Thoughts and projects from a site reliability engineer

Picking Applications to Audit

I’m sure almost any programmer will tell you that at some point they felt the need to work on a project but had no idea what to work on. This happens to me, too, even when it comes down to choosing what applications or services I want to audit. With practice, I’ve come up with a pretty good list of categories to choose software from and I would like to share them with you.

1. Applications or Service You Use

This is probably to most obvious way to choose what application or service to audit. However, to me, it’s also one of the hardest. The reason why it is so difficult is because it involves breaking out of your mental “user” mode where you’re just using the application or service. I know that when *I’m *in “user” mode, I probably am not even fully conscious of the amount of software or services I use every day and how much I rely on them.

The solution, then, is to break out of “user” mode. Once out of “user” mode (and in “audit” or “attack” mode) everything becomes clearer.
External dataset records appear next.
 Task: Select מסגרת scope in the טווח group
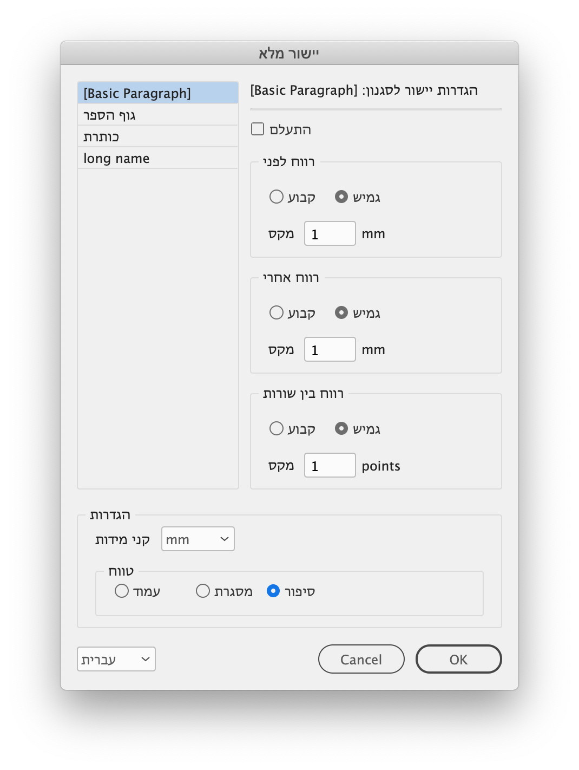[203, 591]
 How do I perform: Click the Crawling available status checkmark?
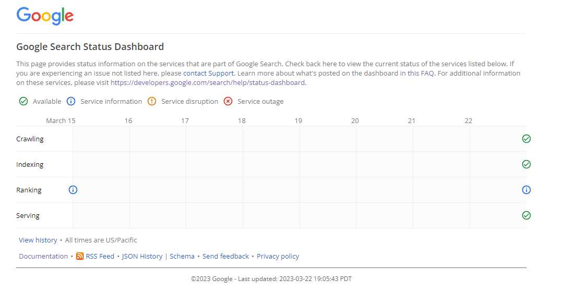[x=526, y=139]
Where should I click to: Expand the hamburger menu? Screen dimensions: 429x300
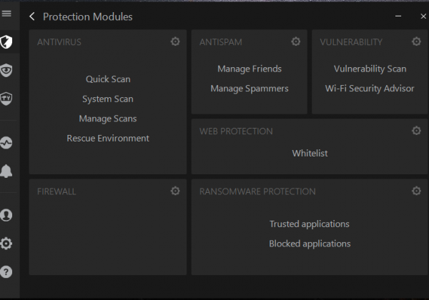click(x=6, y=13)
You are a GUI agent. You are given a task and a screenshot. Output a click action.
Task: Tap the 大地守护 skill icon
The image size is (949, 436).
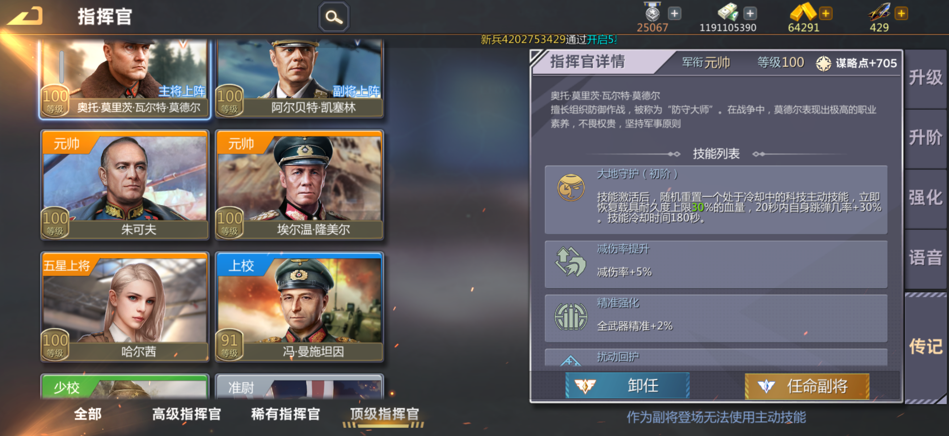point(571,188)
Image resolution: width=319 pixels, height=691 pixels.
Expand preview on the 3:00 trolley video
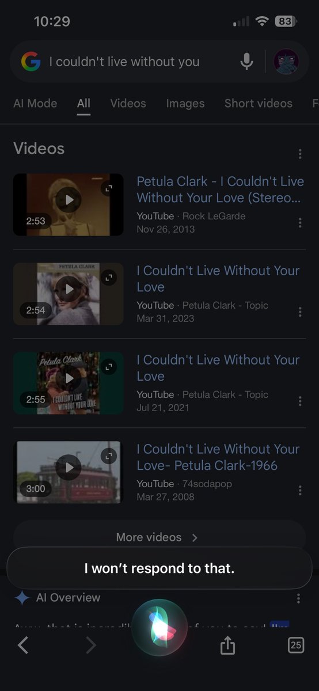coord(109,455)
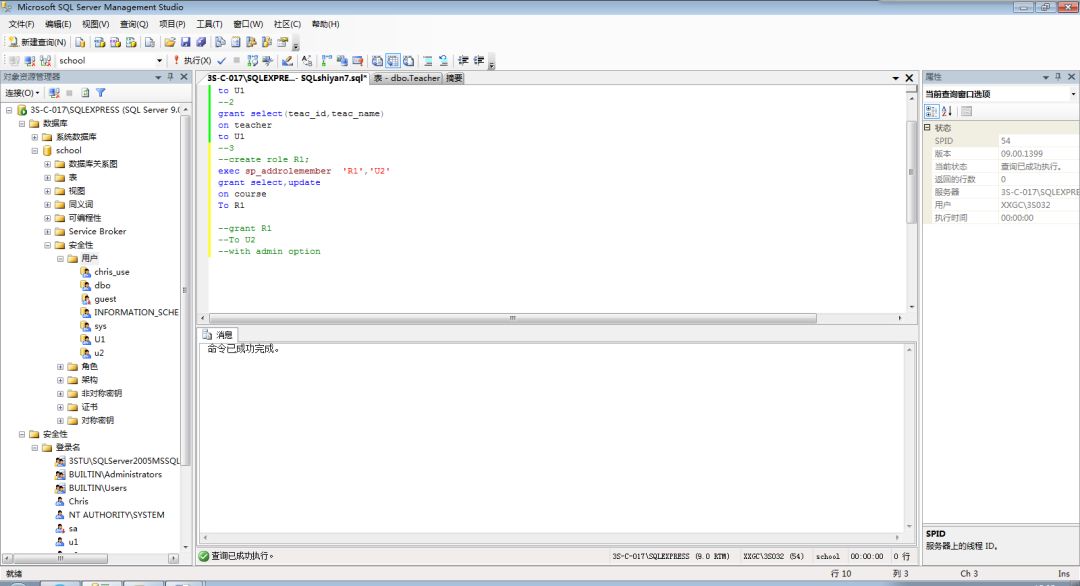Click the Object Explorer refresh icon
The height and width of the screenshot is (586, 1080).
click(85, 92)
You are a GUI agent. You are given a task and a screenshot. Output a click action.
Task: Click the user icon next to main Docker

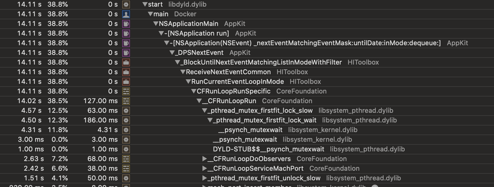click(x=126, y=14)
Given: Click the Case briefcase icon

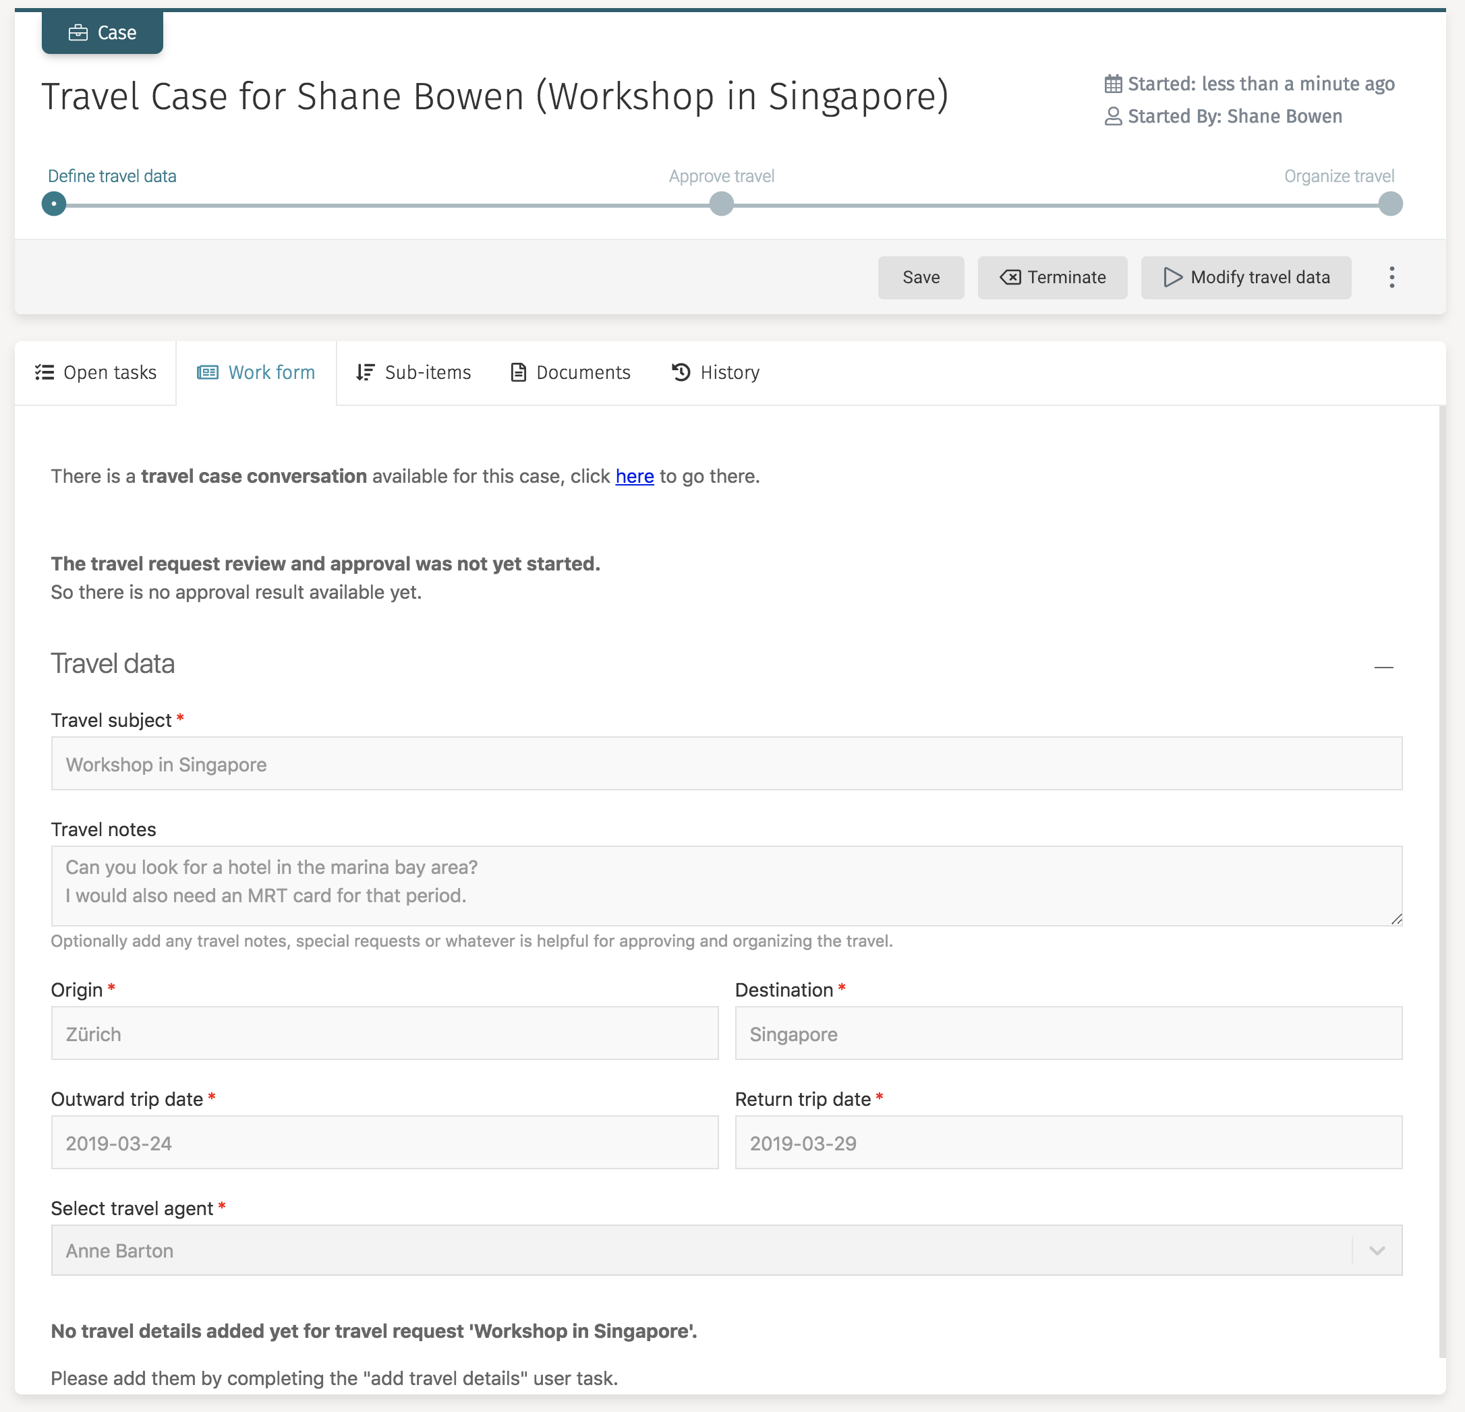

For example, I recently submitted a vulnerability to a pretty large service provider (I can’t say who yet); was the vulnerability in some back page or a piece of functionality that nobody uses? No, surprisingly, this vulnerability was part of a key piece of functionality that I actually use frequently.

2. Applications or Services That You “Like” or “Believe In”

This is more of an extension than the item above, but it’s worth stressing. If there’s an application or service that you think has potential, go ahead and audit it. New applications and services are often full of low-hanging fruit. By auditing these and reporting the vulnerabilities, you are helping to make these applications and services better.

3. Applications and Services That Make It “Economically Beneficial” to Audit Them

This is a no-brainer. If you’re being offered money to audit an application or service (and the person offering the money has the authority to give you permission to do so,) then this is a pretty good place to start. Google, for example, has a Vulnerability Rewards Program.


These are just three of the categories to look for applications or services to audit. It’s certainly not complete as there is a plethora of software out there waiting to be audited, but I hope that this gives you a good head start.